Illustration: Julia Schubert


Es gibt da eine Sache, die wir seit Jahren auf Bolzplätzen, in Sporthallen, bei TV-Übertragungen von Fußballspielen und in Elena’s Eckkneipe beobachten und nicht ganz verstehen. Es geht um eure Hand und die Hinterteile eurer Kumpels oder Mannschaftskollegen. Und darum, dass die beiden recht oft den Weg zueinander finden – viel öfter als bei uns auf jeden Fall.

Nehmen wir zum Beispiel das Einwechselszenario beim Fußball oder beim Handball: Jochen soll aufs Feld, und während er die Seitenlinie überschreitet, bekommt er vom Trainer oder einem Mitspieler einen Klaps auf den Po. Wenn Jochen ein Tor geschossen hat, der jubelnde Pulk um ihn sich langsam zerstreut und der Torschütze davon trabt, was gibt ihm sein Mannschaftskollege dann noch schnell mit auf den Weg? Einen Klaps auf den Po. Und wenn Jochens kleiner Bruder, der mit Fußball gar nichts am Hut hat, abends einen Kumpel an der Bar entdeckt, der mit dem Rücken zu ihm steht, haut er ihm manchmal auch auf den Hintern. 



Das Klatschen auf das Hinterteil kommt also in verschiedenen Situationen und Kontexten vor. Aber es zieht sich gleichzeitig durch so ziemlich alle Schichten und Ebenen. Man sieht es sowohl beim FC Bayern, wenn ein Millionenpublikum das Spiel verfolgt, als auch beim 1. FC Vordorf mit seinen 28 Zuschauern. Man sieht es in der sowohl in der Großraum-Disko unter Komasäufern als auch beim Konzert der Geheimtipp-Band im kleinen Indie-Club.

Nicht, dass es uns euer Pogeklapse stören würde.
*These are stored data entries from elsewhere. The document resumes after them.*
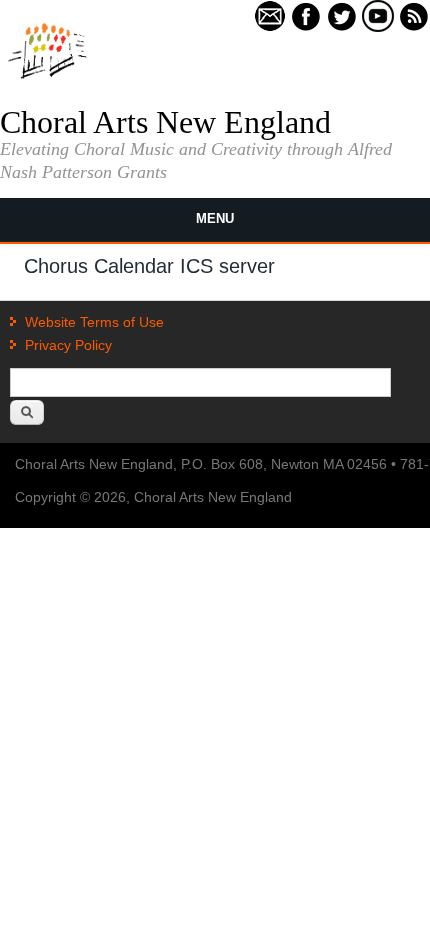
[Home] (47, 77)
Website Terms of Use (94, 322)
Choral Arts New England (165, 122)
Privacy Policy (68, 345)
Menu (215, 218)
Ihr seht dabei ja tatsächlich eher niedlich als in irgendeiner Art und Weise versaut aus. Aber es irritiert uns ein bisschen, vor allem, weil wir es so häufig in nicht gerade homophilen Sportarten (Wie viele schwule Profifußballer gibt es nochmal?) sehen.
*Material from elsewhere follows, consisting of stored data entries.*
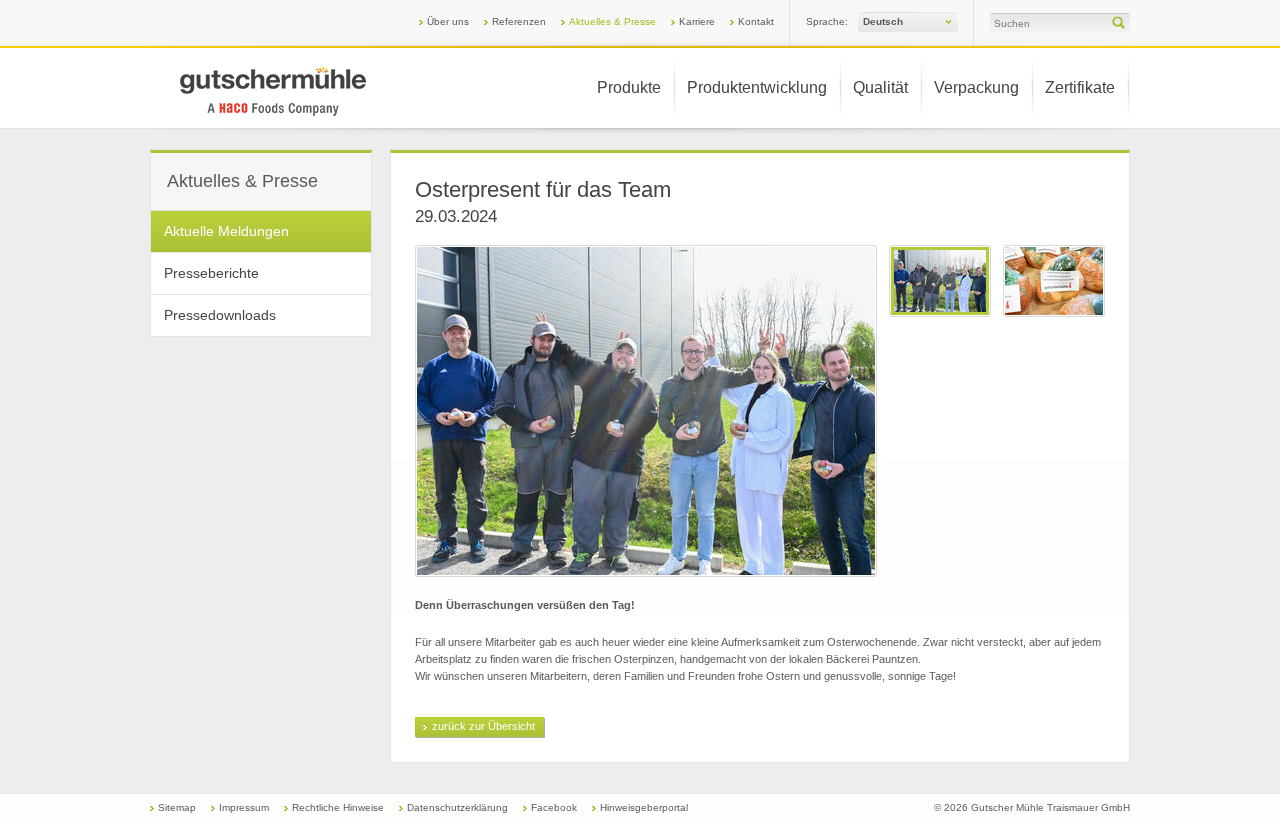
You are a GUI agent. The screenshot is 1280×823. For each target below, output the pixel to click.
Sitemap (177, 807)
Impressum (244, 807)
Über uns (448, 21)
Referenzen (519, 21)
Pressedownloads (220, 315)
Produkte (629, 87)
Warum also macht ihr das? Warum der Po? Ein Klaps auf den Hintern ist schließlich viel doppeldeutiger als es ein Schulterklopfer je sein könnte. Irgendwie sinnlicher. Intimer. Sexueller. Deswegen lassen wir Frauen das gegenseitige Klapsen meist. Das ist uns zu „Britney-Spears-Hit-Me-Baby-One-More-Time“-mäßig. Euch offenbar nicht. Ihr scheint das zu mögen. Erklärt uns doch bitte mal, warum.



Auf der nächsten Seite liest du die Jungsantwort von christian-helten.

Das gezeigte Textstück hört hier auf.